07
— À quoi penses-tu ?
Je ne suis pas réellement sûre de penser à quelque chose en particulier. Je sais juste que là, je suis tellement bien. Je suis dans ses bras, ma tête sur son épaule et ses doigts effleurant ma peau. Il me procure d'exquises caresses et elles me font hérisser le poil. Je n'arrive pas à ouvrir les yeux, ne serait-ce qu'une seconde, pour le garder. Je veux que le temps s'arrête et que ce moment dure pour l'éternité.

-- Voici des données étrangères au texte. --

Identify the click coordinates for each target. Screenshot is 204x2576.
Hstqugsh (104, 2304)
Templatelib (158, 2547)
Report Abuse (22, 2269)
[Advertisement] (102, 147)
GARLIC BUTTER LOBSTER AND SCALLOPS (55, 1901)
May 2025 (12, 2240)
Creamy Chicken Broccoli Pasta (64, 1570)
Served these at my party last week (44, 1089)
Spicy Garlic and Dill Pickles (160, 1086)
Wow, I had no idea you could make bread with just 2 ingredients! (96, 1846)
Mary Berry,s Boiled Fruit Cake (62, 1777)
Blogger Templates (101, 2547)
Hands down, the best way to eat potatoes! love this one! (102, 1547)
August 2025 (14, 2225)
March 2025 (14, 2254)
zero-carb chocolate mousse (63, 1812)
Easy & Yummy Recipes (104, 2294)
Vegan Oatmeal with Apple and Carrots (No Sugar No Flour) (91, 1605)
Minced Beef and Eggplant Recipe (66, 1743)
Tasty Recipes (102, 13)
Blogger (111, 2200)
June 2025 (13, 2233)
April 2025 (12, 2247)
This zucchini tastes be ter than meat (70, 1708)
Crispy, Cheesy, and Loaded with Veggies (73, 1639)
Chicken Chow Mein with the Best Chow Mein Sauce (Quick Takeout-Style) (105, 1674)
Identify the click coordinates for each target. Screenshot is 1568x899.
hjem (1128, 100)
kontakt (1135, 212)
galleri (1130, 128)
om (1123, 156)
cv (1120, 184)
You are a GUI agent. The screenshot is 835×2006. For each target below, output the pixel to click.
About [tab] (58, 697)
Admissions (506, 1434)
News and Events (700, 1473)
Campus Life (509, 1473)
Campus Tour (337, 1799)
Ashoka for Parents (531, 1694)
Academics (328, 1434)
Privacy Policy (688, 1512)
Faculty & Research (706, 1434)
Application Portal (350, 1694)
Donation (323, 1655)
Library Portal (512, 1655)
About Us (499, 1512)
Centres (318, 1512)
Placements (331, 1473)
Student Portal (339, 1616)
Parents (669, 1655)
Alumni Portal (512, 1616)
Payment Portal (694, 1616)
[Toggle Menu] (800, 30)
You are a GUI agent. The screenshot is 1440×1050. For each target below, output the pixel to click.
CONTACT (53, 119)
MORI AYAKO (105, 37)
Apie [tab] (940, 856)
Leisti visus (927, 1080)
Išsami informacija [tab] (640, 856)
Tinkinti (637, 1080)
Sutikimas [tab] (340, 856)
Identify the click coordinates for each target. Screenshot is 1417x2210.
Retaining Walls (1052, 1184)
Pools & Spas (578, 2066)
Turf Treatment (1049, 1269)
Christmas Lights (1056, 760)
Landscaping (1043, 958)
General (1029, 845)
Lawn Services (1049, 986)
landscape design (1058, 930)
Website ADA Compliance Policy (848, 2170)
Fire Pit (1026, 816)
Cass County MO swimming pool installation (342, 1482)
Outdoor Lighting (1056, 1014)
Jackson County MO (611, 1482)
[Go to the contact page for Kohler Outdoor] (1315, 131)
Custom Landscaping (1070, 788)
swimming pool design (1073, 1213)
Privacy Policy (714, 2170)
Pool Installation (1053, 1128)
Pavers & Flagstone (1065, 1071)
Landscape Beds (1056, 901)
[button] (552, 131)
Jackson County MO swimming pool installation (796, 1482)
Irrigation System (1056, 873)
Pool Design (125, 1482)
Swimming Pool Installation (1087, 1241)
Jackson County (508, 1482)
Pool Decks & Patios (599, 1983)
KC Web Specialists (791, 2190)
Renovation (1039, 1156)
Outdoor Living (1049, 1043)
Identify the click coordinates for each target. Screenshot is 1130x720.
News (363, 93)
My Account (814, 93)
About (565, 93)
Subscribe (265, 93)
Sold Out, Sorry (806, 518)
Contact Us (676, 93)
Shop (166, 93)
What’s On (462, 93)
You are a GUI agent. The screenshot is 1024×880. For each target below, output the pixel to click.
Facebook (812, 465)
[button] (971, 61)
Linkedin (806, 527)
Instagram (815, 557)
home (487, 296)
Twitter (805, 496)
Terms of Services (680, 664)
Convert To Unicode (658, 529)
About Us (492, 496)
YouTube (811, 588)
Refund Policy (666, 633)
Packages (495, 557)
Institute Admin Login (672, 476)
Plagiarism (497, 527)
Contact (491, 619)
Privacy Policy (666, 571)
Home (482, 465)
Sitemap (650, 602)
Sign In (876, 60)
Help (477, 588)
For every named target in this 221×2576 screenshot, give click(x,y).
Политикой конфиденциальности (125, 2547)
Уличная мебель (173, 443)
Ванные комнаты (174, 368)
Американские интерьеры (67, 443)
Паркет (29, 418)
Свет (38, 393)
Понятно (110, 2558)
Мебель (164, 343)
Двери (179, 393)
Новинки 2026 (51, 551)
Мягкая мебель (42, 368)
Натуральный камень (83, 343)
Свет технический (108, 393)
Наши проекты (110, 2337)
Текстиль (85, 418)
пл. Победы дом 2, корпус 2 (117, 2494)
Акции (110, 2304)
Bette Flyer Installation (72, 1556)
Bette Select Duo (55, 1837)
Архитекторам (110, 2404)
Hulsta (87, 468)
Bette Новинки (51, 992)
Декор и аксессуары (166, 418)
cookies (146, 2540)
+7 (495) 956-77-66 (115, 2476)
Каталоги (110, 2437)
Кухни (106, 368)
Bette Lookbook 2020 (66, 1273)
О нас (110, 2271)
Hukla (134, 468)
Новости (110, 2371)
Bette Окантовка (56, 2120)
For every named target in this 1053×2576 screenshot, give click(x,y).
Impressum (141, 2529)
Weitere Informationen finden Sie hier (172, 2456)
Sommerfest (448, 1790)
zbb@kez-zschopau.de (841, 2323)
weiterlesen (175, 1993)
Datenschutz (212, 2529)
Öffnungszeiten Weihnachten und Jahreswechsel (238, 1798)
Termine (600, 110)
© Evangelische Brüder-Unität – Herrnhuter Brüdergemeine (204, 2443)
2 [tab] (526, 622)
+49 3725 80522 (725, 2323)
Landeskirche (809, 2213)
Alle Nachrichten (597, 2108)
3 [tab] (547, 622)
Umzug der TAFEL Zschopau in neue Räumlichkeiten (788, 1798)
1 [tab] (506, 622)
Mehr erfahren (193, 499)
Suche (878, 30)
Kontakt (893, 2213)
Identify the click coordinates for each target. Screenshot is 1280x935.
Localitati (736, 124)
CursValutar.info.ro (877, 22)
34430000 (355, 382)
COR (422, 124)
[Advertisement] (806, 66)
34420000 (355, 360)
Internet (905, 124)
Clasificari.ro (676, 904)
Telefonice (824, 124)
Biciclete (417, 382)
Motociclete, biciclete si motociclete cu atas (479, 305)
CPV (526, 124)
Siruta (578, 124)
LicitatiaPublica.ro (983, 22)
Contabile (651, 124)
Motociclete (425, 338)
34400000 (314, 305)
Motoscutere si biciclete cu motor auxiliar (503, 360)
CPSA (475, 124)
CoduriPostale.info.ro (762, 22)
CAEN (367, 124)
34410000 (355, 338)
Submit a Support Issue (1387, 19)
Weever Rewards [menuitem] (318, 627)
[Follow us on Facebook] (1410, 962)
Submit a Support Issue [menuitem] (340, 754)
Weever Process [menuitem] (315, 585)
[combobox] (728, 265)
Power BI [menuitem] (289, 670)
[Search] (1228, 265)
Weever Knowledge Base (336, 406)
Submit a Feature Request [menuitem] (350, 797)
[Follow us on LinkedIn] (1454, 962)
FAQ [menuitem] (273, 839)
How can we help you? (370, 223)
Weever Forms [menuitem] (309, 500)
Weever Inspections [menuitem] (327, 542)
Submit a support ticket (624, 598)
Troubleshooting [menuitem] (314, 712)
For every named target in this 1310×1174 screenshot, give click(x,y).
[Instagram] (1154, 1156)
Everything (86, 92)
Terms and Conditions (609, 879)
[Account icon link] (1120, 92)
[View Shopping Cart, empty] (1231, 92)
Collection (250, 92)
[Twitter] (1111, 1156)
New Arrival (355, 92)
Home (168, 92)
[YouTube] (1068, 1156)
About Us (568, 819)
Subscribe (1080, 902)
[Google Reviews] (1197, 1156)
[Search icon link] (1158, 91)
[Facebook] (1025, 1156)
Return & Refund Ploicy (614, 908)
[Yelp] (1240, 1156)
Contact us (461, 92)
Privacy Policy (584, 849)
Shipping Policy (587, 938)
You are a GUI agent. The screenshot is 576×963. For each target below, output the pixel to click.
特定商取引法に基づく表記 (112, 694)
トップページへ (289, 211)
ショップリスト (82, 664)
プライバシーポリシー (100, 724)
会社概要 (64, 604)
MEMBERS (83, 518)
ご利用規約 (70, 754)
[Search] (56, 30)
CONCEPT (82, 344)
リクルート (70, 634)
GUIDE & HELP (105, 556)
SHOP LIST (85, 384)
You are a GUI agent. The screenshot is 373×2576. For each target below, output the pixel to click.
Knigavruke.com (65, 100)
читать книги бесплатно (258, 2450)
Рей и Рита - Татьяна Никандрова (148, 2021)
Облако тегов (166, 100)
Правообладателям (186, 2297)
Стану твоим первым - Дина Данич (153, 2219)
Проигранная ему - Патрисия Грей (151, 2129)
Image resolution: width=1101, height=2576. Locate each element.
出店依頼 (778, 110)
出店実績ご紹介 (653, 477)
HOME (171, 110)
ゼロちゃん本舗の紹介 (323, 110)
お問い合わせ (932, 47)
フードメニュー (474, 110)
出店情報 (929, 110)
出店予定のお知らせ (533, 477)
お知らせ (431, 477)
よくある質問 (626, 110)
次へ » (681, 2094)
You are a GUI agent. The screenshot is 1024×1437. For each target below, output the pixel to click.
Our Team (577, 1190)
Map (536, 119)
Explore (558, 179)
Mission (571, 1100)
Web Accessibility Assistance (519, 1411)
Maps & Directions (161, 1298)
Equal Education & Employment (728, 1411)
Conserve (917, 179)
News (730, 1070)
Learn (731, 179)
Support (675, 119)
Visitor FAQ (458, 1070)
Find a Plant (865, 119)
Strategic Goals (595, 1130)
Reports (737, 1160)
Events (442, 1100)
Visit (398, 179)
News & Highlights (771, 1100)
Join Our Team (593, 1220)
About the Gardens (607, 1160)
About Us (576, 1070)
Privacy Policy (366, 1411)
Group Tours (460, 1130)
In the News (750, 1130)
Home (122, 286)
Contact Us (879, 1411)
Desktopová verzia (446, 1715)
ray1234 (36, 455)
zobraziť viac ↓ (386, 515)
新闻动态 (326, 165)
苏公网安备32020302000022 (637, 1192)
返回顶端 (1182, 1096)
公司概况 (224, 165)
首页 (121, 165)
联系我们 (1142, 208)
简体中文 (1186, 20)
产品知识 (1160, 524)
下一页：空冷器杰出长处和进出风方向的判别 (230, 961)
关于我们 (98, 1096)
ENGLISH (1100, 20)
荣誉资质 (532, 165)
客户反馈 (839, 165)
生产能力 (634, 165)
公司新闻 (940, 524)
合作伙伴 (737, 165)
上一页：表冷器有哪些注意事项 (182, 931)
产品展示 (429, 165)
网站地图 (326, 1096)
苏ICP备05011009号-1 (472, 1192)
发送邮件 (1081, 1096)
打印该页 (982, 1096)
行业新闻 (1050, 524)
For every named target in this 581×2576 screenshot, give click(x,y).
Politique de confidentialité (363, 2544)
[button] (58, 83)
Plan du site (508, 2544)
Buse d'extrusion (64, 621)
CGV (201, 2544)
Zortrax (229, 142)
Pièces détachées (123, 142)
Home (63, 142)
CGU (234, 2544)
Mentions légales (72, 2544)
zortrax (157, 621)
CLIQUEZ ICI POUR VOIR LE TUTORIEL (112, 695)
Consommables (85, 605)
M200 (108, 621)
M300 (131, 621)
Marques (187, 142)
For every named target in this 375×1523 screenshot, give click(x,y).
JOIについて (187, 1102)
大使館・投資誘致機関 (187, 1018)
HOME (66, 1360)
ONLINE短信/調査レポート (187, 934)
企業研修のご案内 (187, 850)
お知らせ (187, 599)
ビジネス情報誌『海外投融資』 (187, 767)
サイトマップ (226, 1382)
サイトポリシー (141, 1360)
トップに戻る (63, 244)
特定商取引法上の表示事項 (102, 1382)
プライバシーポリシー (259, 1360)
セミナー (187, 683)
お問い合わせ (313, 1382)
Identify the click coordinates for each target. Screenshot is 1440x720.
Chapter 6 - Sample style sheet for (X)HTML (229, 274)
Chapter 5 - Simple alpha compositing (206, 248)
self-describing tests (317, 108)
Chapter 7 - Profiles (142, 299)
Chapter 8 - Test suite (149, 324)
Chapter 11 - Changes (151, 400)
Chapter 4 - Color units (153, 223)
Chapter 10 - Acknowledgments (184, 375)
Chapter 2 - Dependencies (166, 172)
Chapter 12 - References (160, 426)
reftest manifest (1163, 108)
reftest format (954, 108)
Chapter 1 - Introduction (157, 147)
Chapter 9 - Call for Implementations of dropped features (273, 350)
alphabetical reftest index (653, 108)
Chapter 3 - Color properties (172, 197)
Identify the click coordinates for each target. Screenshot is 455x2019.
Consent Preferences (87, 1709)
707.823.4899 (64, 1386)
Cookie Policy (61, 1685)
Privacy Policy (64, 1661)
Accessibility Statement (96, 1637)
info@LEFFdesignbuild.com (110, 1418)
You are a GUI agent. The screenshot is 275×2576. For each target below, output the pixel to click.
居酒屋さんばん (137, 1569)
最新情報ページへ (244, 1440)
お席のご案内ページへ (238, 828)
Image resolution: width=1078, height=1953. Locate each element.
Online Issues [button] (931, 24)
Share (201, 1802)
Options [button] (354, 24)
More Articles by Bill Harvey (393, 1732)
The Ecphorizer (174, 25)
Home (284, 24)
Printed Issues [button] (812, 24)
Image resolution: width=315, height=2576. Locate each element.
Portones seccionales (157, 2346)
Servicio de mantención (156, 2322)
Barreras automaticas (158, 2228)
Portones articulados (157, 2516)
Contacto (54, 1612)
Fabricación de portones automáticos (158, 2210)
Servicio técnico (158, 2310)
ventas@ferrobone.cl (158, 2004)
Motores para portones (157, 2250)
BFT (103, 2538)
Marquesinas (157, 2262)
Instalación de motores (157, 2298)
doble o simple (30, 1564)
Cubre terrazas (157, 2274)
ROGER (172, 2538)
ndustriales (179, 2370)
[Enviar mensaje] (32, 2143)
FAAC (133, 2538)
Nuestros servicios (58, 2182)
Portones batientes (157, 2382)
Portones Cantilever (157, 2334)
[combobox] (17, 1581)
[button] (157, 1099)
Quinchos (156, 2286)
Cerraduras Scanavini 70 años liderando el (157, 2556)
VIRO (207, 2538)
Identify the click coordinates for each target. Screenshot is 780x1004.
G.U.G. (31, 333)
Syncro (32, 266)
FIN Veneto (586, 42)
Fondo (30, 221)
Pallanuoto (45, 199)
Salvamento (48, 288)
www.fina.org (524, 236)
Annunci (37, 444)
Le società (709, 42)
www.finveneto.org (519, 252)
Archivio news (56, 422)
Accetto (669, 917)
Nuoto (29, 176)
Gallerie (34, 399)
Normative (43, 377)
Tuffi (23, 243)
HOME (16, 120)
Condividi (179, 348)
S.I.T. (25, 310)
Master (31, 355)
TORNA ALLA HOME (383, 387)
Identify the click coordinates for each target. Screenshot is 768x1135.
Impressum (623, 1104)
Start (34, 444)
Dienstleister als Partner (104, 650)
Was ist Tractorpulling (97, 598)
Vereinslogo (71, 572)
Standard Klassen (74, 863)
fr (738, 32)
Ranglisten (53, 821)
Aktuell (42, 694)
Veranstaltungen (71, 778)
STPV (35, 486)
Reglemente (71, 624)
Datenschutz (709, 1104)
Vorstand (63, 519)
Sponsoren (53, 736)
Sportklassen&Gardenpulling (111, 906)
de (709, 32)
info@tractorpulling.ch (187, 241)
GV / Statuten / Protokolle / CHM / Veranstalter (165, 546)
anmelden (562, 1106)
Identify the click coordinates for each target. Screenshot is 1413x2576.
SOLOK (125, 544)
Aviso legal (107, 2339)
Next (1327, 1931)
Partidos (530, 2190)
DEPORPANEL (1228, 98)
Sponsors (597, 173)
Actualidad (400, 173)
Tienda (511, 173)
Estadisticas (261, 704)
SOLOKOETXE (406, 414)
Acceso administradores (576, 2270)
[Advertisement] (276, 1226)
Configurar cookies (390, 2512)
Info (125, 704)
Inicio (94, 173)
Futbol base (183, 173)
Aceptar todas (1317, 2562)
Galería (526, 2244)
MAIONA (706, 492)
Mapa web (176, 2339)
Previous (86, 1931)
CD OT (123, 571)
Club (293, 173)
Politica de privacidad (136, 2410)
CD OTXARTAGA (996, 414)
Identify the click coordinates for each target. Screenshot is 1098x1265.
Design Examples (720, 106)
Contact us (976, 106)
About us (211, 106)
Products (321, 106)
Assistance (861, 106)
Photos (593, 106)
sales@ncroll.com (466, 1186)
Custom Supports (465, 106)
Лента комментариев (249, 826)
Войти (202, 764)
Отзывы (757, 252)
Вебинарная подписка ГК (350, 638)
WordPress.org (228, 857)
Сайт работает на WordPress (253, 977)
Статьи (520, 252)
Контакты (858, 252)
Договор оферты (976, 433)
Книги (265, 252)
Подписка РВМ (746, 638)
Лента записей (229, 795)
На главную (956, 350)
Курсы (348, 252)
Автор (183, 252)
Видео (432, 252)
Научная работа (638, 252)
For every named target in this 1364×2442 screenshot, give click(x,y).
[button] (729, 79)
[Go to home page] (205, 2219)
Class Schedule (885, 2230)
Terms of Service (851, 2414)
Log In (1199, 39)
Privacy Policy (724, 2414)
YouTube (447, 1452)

Jake est arrivé il y a un peu plus de quatorze heures et le temps a un goût différent maintenant qu'il est là. Chaque seconde passe a une vitesse folle et est une bénédiction pour mon cœur. Je ne sais pas depuis combien de temps je suis là, allongée tout contre lui et le sourire béat. Je sais juste que la sensation que ça me procure embellit tout. Tout est une chose étrange depuis qu'il est entré dans ma vie. Le temps et les émotions sont deux choses que je dois à nouveau apprendre, canaliser et gérer.
— Je ne veux pas que tu partes, je lui murmure.
Je sens l'un de ses bras se refermer un peu plus autour de ma taille tandis que sa main libre quitte mes cheveux pour se déposer sur ma joue. De son pouce, il exerce une légère pression sur mon menton, m'obligeant ainsi à lever la tête et, par la même occasion, m'invitant à ouvrir les yeux.
— Ne fais pas ça, me supplie-t-il presque d'une voix peinée.
Instinctivement, je baisse le regard, peu fière d'avoir ruiné un moment qui était si parfait après des semaines d'attente.
— Nous avons deux semaines devant nous avant que, laisse-t-il sa phrase en suspens.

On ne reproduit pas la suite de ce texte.